Nigeria is Sub-Saharan Africa’s largest market for cement, consuming more than 22Mt in 2019. From our three factories, all located south of the country’s two main rivers, we can reach every local market in Nigeria with our extensive and market-leading fleet of distribution trucks. In 2019, we sold 13.7Mt of cement to the domestic market.

Nigeria has substantial limestone deposits and is surrounded by countries that do not have sufficient limestone to make their own cement. Because of this deficiency they must import bulk cement or clinker. In fact, many of the 15 countries in the Economic Community of West African States (ECOWAS), especially those on the coast, are obligatory importers of cement, reliant mainly on imports from outside ECOWAS.
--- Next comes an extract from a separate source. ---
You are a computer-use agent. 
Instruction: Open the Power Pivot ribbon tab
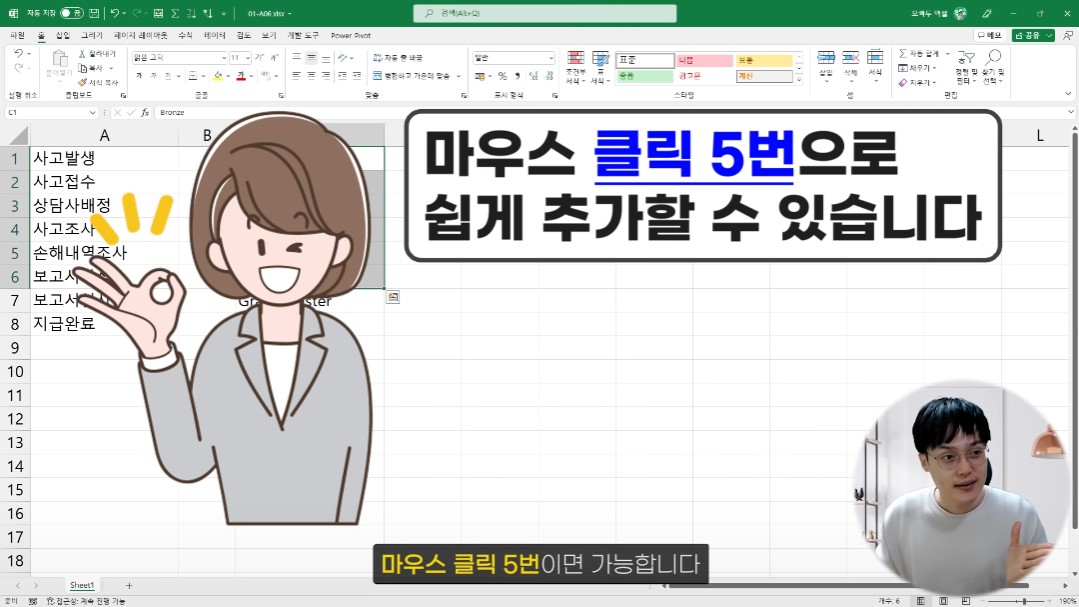point(350,36)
By trading within the ECOWAS region we are able to offer a product that is free of import duties, compared to the non-ECOWAS products the region currently imports.

Because we ourselves import bulk cement into Ghana and clinker into Cameroon, our goal is to substitute these imports for products we make in Nigeria. By manufacturing additional cement in Nigeria, we will increase the capacity utilization of our plants, thereby increasing their efficiency and profitability, which is an obvious benefit to our Nigerian business.

Our Pan-African operations encompass everything outside of Nigeria.


Our operations in West Africa and Central Africa are located in Senegal, Sierra Leone, Ghana, Cameroon and the Republic of Congo. In the coming years we plan to extend our reach with integrated plants and grinding plants in strategic locations. We could also consider increasing the size of our existing integrated and grinding plants.


In the east and south of Africa we have existing or planned operations in Ethiopia, South Africa, Zambia, Tanzania, Kenya and Zimbabwe. All these countries have ample native limestone, so all our facilities there will be integrated factories, with the exception of the Delmas cement milling plant in South Africa.

Countries on Africa’s east coast are to some degree exposed to cheap imports from Pakistan and the Far East. As a result, our strategy is in most cases to site our factories well inland, where pricing is higher and where imported cement would face additional shipping costs to reach the market.